# WORK TO COMPLETE:
Set down exactly, from the records below, the line with "Task: Choose the Add new field option" through the line with "Task: Click the Website field label", and nothing else.

# TASK MATERIAL:
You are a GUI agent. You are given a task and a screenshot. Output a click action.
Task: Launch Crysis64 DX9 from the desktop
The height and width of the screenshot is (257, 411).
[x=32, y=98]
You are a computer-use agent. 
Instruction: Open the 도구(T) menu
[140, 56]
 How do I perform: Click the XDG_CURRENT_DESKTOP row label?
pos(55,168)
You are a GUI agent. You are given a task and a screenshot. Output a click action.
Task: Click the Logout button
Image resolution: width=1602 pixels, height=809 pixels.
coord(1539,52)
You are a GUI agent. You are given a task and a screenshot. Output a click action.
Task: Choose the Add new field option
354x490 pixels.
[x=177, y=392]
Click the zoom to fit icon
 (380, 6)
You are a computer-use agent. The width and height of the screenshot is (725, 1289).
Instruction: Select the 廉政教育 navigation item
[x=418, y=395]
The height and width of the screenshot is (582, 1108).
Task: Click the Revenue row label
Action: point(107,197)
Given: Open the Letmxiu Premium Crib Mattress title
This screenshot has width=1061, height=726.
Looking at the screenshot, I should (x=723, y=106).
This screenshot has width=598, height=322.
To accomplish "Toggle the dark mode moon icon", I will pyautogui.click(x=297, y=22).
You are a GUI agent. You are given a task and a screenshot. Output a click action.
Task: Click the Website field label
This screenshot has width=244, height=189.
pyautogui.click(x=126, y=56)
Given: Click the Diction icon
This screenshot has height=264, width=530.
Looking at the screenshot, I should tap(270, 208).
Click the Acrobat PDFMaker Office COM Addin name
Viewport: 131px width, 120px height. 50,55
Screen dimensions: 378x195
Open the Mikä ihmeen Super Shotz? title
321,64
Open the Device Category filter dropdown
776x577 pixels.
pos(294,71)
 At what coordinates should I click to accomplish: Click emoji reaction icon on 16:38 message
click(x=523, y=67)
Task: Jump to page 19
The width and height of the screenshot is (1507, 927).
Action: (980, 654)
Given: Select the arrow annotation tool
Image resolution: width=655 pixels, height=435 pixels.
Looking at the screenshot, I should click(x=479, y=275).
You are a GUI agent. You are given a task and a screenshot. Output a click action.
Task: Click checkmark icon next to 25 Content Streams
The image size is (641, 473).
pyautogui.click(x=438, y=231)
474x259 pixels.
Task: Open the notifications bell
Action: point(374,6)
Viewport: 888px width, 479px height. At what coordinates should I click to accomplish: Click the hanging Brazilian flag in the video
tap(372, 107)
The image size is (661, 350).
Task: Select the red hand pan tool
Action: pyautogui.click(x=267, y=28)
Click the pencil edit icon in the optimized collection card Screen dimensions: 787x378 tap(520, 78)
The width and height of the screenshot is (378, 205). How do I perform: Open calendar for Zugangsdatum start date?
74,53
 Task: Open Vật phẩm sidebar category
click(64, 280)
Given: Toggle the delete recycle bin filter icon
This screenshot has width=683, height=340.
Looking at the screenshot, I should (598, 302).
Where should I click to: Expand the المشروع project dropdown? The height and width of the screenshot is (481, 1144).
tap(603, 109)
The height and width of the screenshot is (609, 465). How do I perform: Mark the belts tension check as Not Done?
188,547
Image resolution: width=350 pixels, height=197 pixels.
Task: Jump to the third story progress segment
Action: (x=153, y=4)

# EXPECTED ANSWER:
Task: Choose the Add new field option
354x490 pixels.
[x=177, y=392]
Click the zoom to fit icon
 (380, 6)
You are a computer-use agent. The width and height of the screenshot is (725, 1289).
Instruction: Select the 廉政教育 navigation item
[x=418, y=395]
The height and width of the screenshot is (582, 1108).
Task: Click the Revenue row label
Action: point(107,197)
Given: Open the Letmxiu Premium Crib Mattress title
This screenshot has width=1061, height=726.
Looking at the screenshot, I should (x=723, y=106).
This screenshot has width=598, height=322.
To accomplish "Toggle the dark mode moon icon", I will pyautogui.click(x=297, y=22).
You are a GUI agent. You are given a task and a screenshot. Output a click action.
Task: Click the Website field label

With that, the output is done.